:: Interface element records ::

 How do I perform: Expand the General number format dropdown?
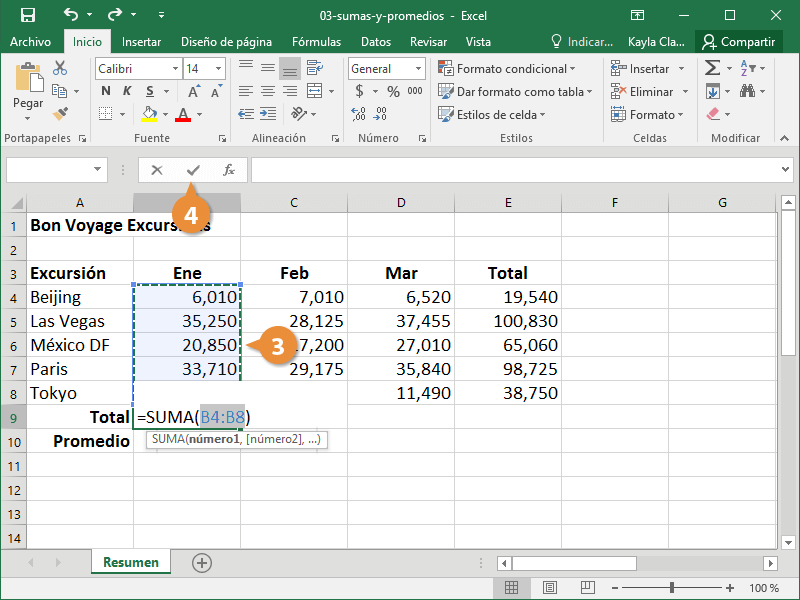click(417, 69)
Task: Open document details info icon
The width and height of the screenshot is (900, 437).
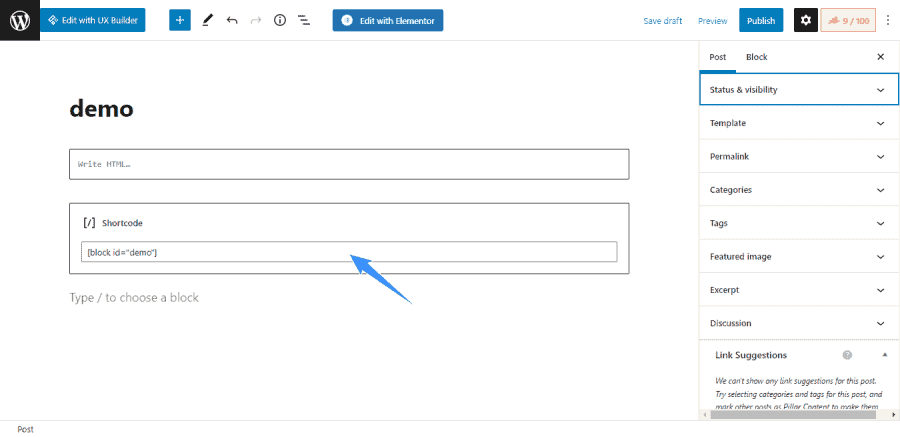Action: click(x=280, y=20)
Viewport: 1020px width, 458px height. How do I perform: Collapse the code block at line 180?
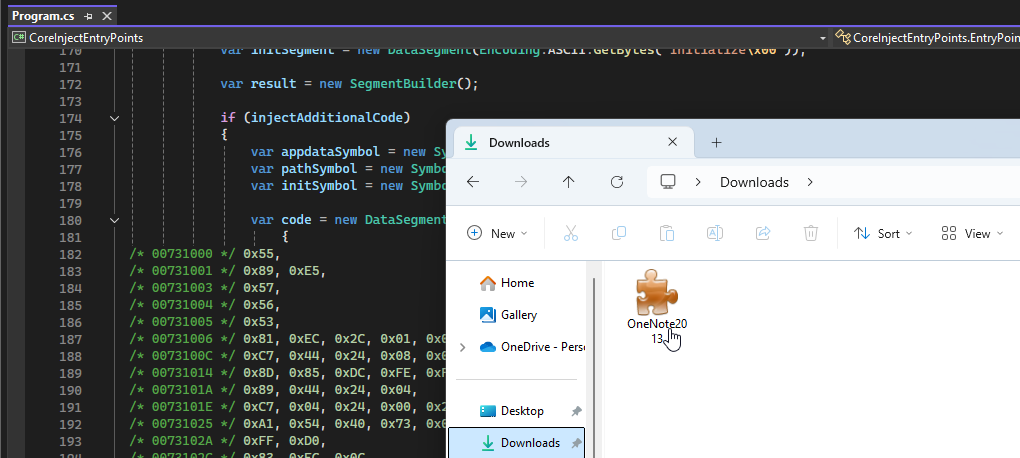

:: What to work on ::
Rewrite the lines of all the records above as a numbered list, skipping any blank lines. Leave the pictures out of your answer.

:: Response for this exercise ::
1.  How do I perform: Expand the General number format dropdown?
2. click(417, 69)
3. Task: Open document details info icon
4. The width and height of the screenshot is (900, 437).
5. Action: click(x=280, y=20)
6. Viewport: 1020px width, 458px height. How do I perform: Collapse the code block at line 180?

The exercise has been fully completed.